There is a pretty decent tutorial at Python Debugging With Pdb – Real Python
(In the distant past I’ve also use a GUI for Python debugging on Windows, but I’m not familiar with any current ones, so cannot give any hints for that. VSCode might made debugging easier.)
Another way, consider line 398, and consider the error message. There is a ValueError, expecting 3 objects (398 expects 3), but only 2 objects are given. So, this suggests, something is wrong with the self.transformers
. That list or container needs to contain sub-lists (or tuples etc) of exactly 3 items, but it only got 2 in at least one of the sub-lists.
Also, this is coming (apparently) from the ColumnTransformer.
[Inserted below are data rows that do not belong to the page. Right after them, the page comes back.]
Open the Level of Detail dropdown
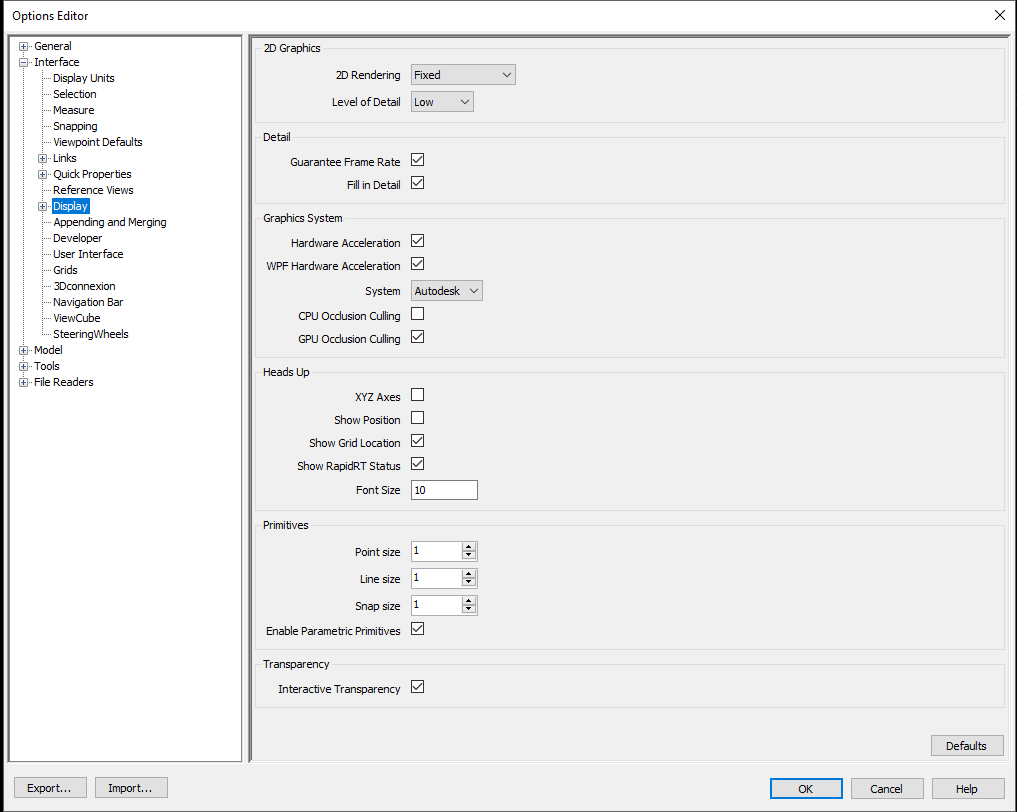The width and height of the screenshot is (1017, 812). (442, 101)
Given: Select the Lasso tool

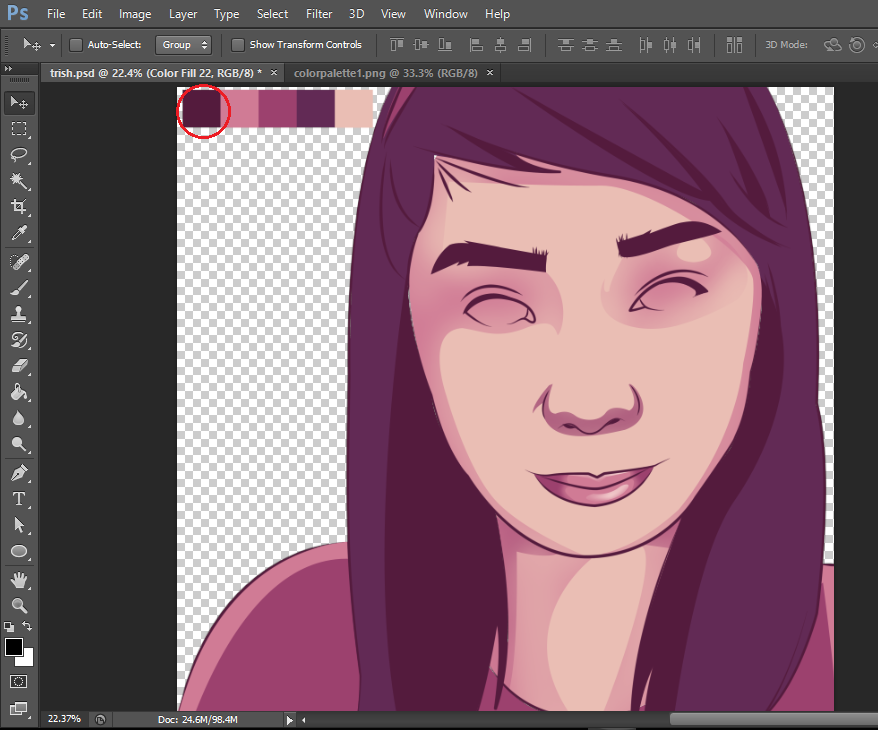Looking at the screenshot, I should click(19, 155).
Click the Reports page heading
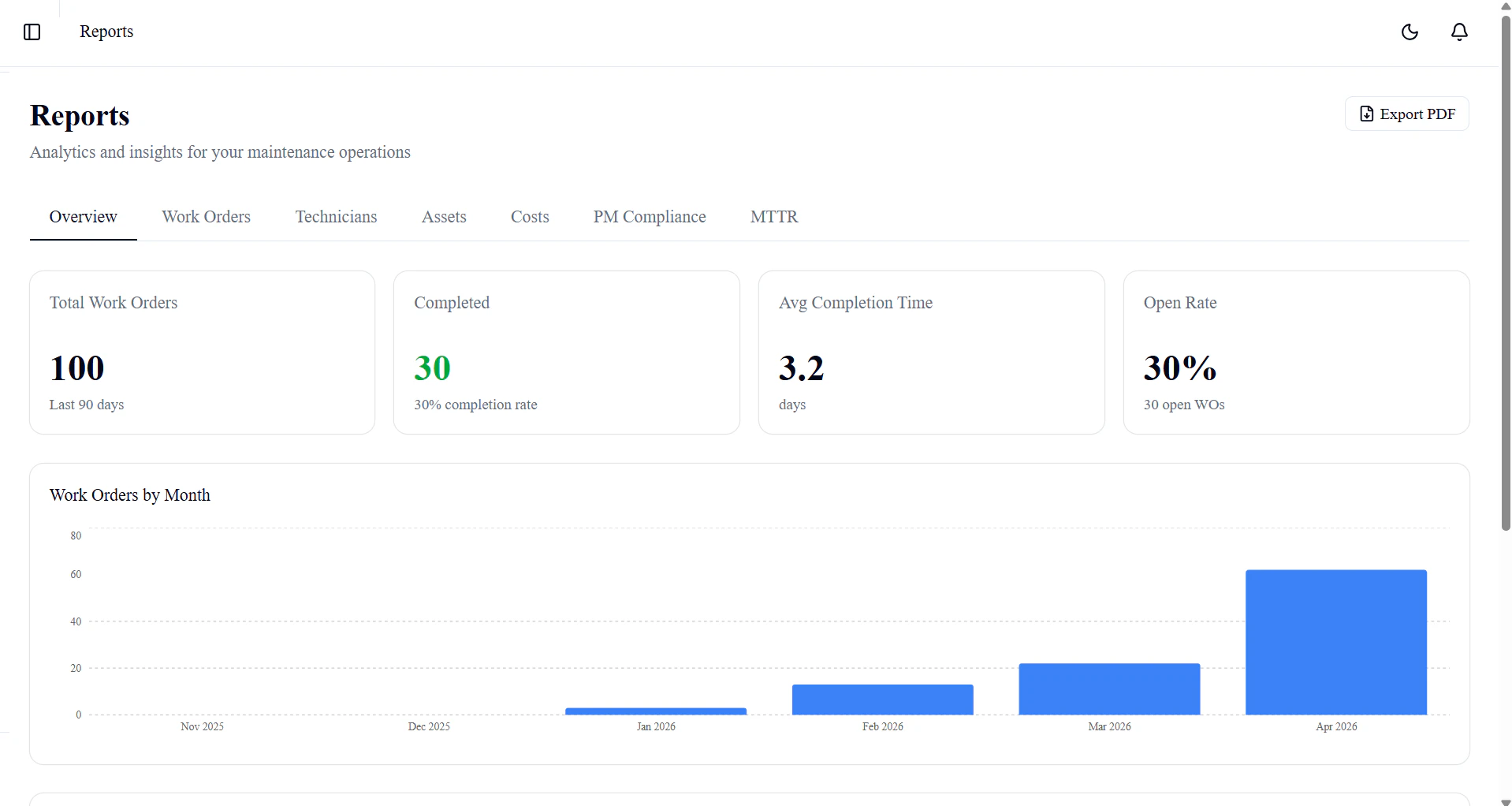The width and height of the screenshot is (1512, 806). click(x=80, y=116)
Ok, then, without knowing anything more about underlying code, consider the way you defined that…
First try out my earlier suggestion: Remove your custom transformer from the ColumnTransformer to verify that the rest is OK. (Something else might go wrong, but as long as it happens later, that’s fine.) If so, then consider if you passed that in correctly.
There are other, quick-and-dirty ways to debug, but I think the second one will let you proceed…
Also take another look at the docs for ColumnTransformer (notes about the transformers argument).
(Not knowing any of these APIs, I do wonder, can the custom function be a function defined on a whole dataframe?? Should it not be a function that is only defined on a scalar or series? The example in the FunctionTransformer doc also suggests this. The fit
function of the class will work on (certain cols of) a dataframe, but that does not imply that the defining function should/can take a dataframe.)
Found the source of the error. I misunderstood the implementation of a Function Transformer. It wraps a function which gets applied to every value in a given dataframe colums. One passes the given columns to the transformer and it returns the new column values. In my implementation I assumed the underlying implementation provided unrestricted access to the entire dataframe - not true.
The second issue caused the error I saw. To execute the transformer in a pipeline, you pass it 3 parameters: 1. a descriptor of the step which can be used to identify the step. 2. The transformer to be executed at this step in the pipeline. 3. the columns of the dataframe to which the transformer must be applied.
I did not specify this third parameter for the Function Transformer and this caused the error. Once I corrected this I got a second error which indicated that the Function Transformer is broken.
So, my question is answered and now I need to relook my approach. But I guess that’s all in a day’s work.
I will certainly have a look at pdb, thank you for the tip.